Testing the Inertial Interchange True Polar Wander Hypothesis in the Grand Canyon

Ryan Petterson is now trying to determine whether a paleomagnetic record of the Cambrian Inertial Interchange event (which we originally identified in 1997) exists in the Tapeats Sandstone in the Grand Canyon. Our lab took a combined rafting and sampling trip through the Canyon last summer to sample the Tapeats for this purpose. Here is Ryan's description of his current research:

One topic which I will address in my research is a possible connection between the Cambrian Evolutionary Explosion and a rapid burst of true polar wander, as suggested by Kirschvink et al 1997. The idea is that the whole of the solid earth (mantle and crust) shifted approximately 90 degrees relative to the spin axis, in an interval of only about 15 million years. The suggested geophysical trigger for this was an interchange event, in which the magnitude of Earth`s principal moment of inertia (about which all planets must spin) became less than that of the intermediate inertial axis, located on the Equator. The resulting imbalance causes the solid earth to reorient via True Polar Wander, termed an inertial interchange (IITPW) event. There is evidence that this shift may have occurred during early Cambrian time (Tommotian through the Toyonian stages), which is the classic interval of the Cambrian Explosion. This evidence takes the form of mostly paleomagnetic data showing a large shift between 534 and 505 Ma on most continents. This is also supported by variations in facies and sea level that indicate a rapid transition from polar to equatorial environments, and vice versa. Although there seems to be a sizable amount of data supporting this hypothesis, it remains highly controversial, and there are many nuances of the theory that deserve more detailed investigation.

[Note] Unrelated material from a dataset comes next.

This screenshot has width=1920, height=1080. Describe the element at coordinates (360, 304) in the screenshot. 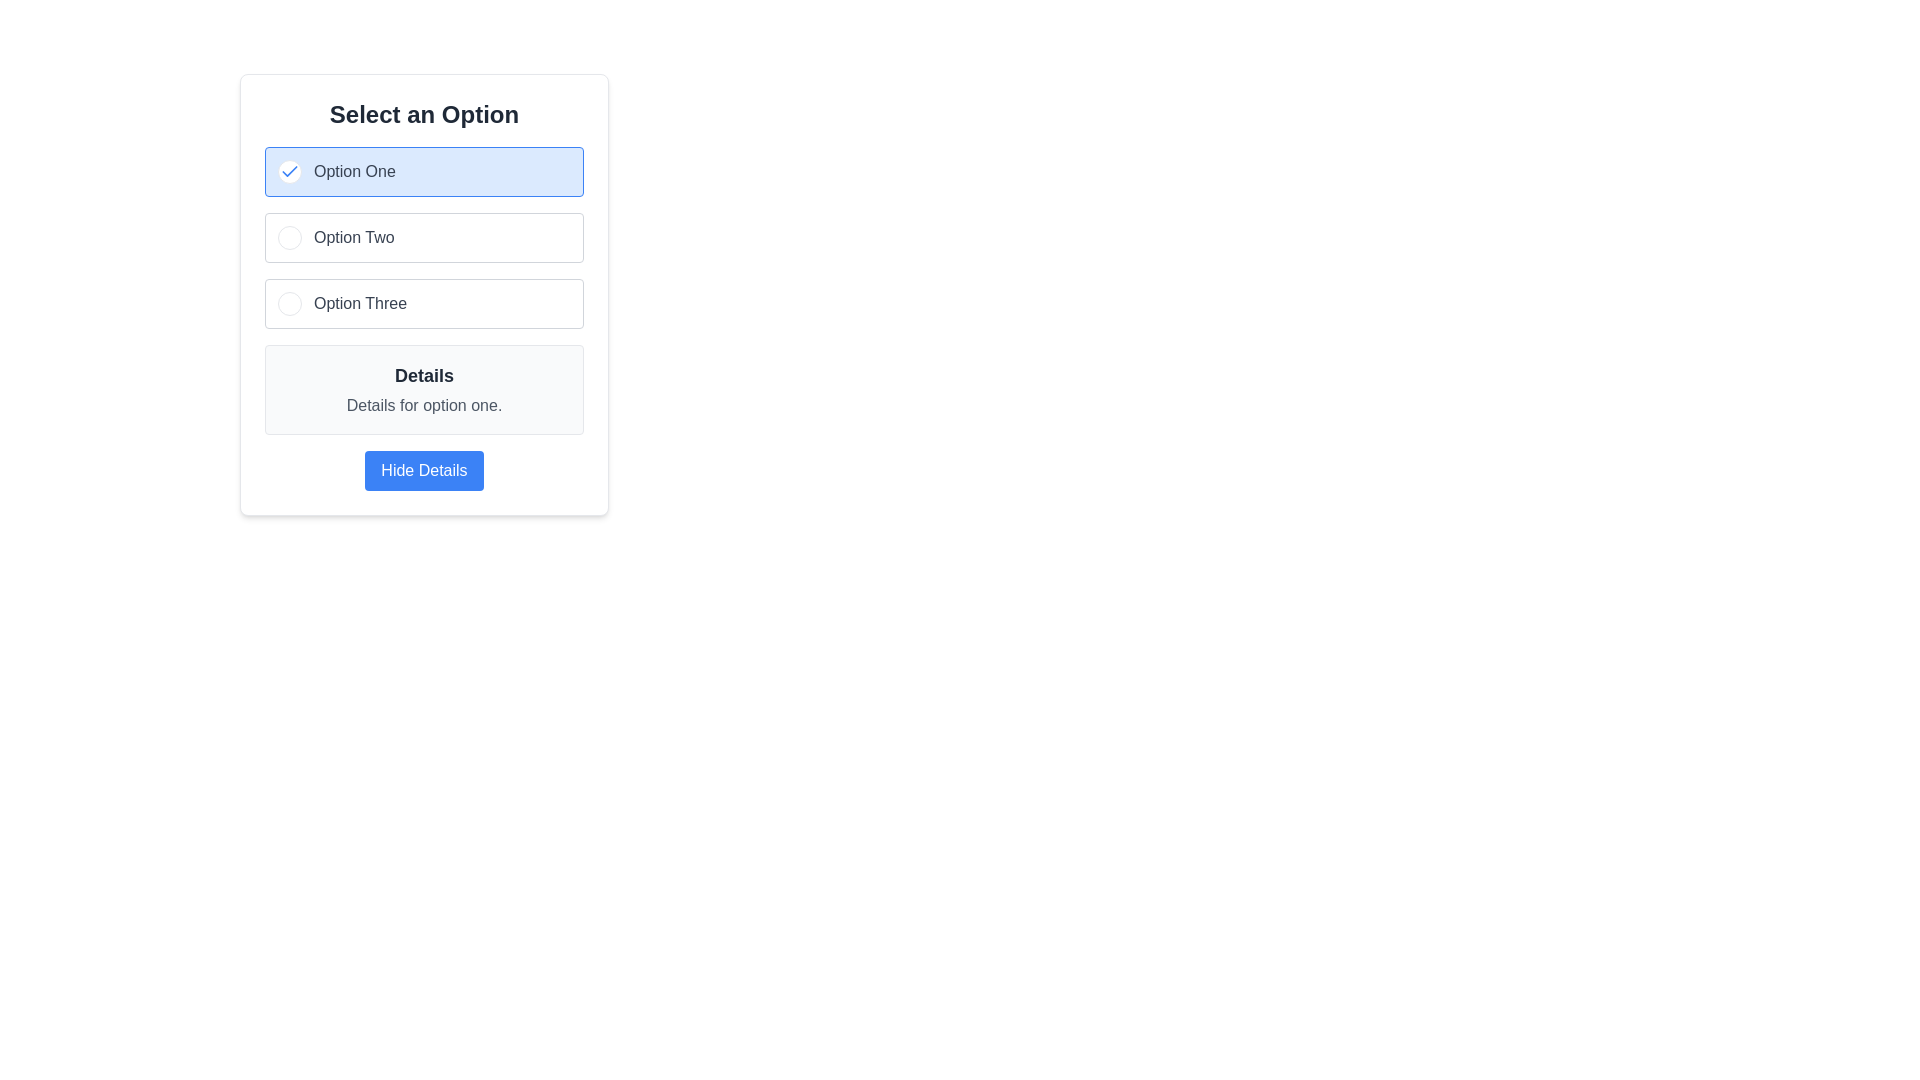

I see `the label that identifies the third selectable option in a vertical list, which is positioned to the right of a circular indicator and contained within an interactive, bordered, white background box` at that location.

The problem of IITPW is not simply of intellectual interest, as it has rather widespread implications. Foremost among them is the interaction with biology. The Cambrian is a time of extreme biological diversification, an explosion of the animal phyla that we are still trying to understand. It is very possible that the IITPW event had a large impact, if not a driving force, on the development of early life. It is, however, unclear exactly how this interaction was produced. The process of assessing the validity and furthering our understanding of this event involves the correlation of data from around the world. In order to tease TPW out of the paleomagnetic data one must have very good constraints on continents across the globe. Care must be taken to sift TPW from apparent polar wander, as well as from ordinary individual plate motions that were still occurring during the IITPW event (although at a much slower rate).

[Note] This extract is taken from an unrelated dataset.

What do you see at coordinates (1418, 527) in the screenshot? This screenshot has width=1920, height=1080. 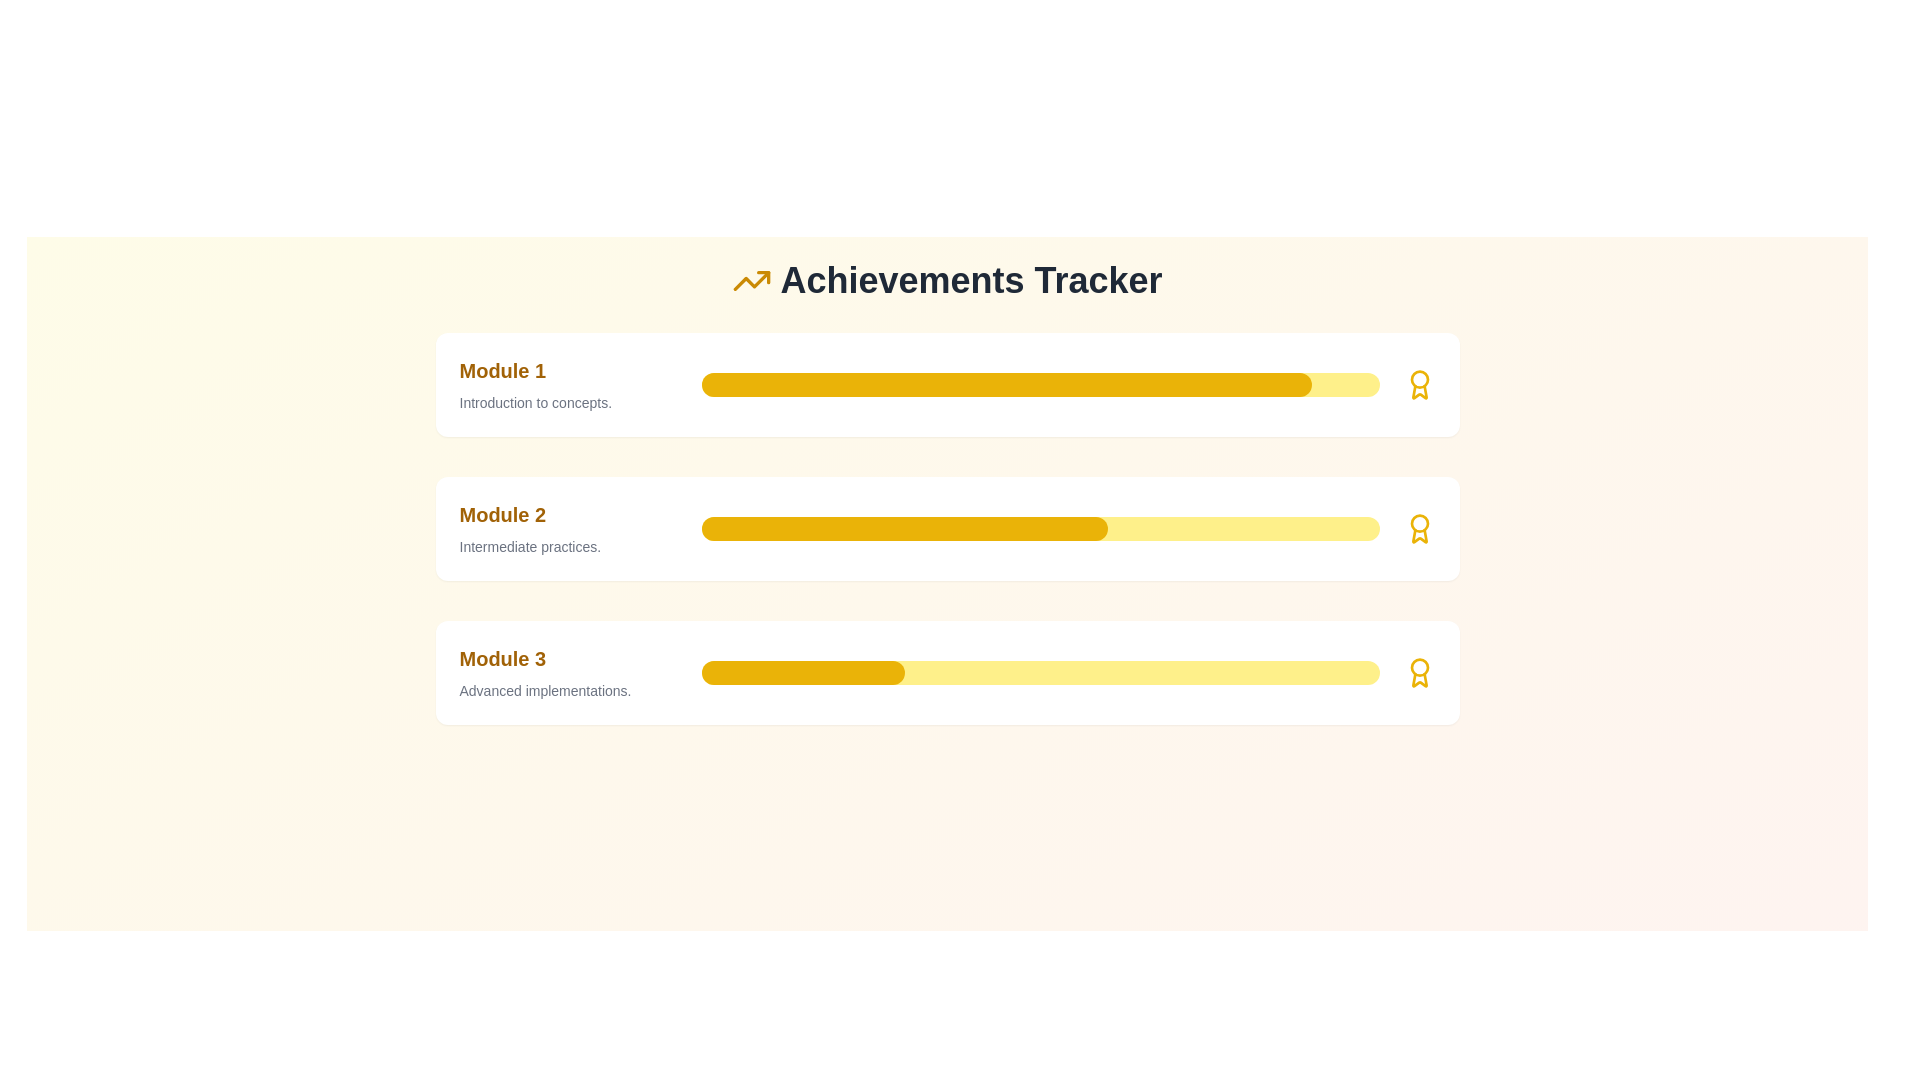 I see `the achievement badge icon located at the rightmost position of 'Module 2', aligned with the progress bar` at bounding box center [1418, 527].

Specifically, I will re-examine the paleomagnetism and magnetostratigraphy of the Tapeats Sandstone of the Grand Canyon. This unit is constrained paleontologically by trilobites to lie very close to the Early/Middle Cambrian boundary, very near the end of the proposed IITPW event. Although a paleomagnetic pole for this unit was reported by Elston & Bressler (1978), it lacks a robust field constraint on the age of the magnetization. Subsequent advances in sampling and processing techniques since that work was done now provide an opportunity to achieve a much more reliable, higher precision constraint for North America, which is necessary for testing the IITPW hypothesis. I was recently able to collect a preliminary series of oriented samples from a basal conglomerate of the Tapeats sandstone in the Grand Canyon, which should provide the basis for a paleomagnetic conglomerate test.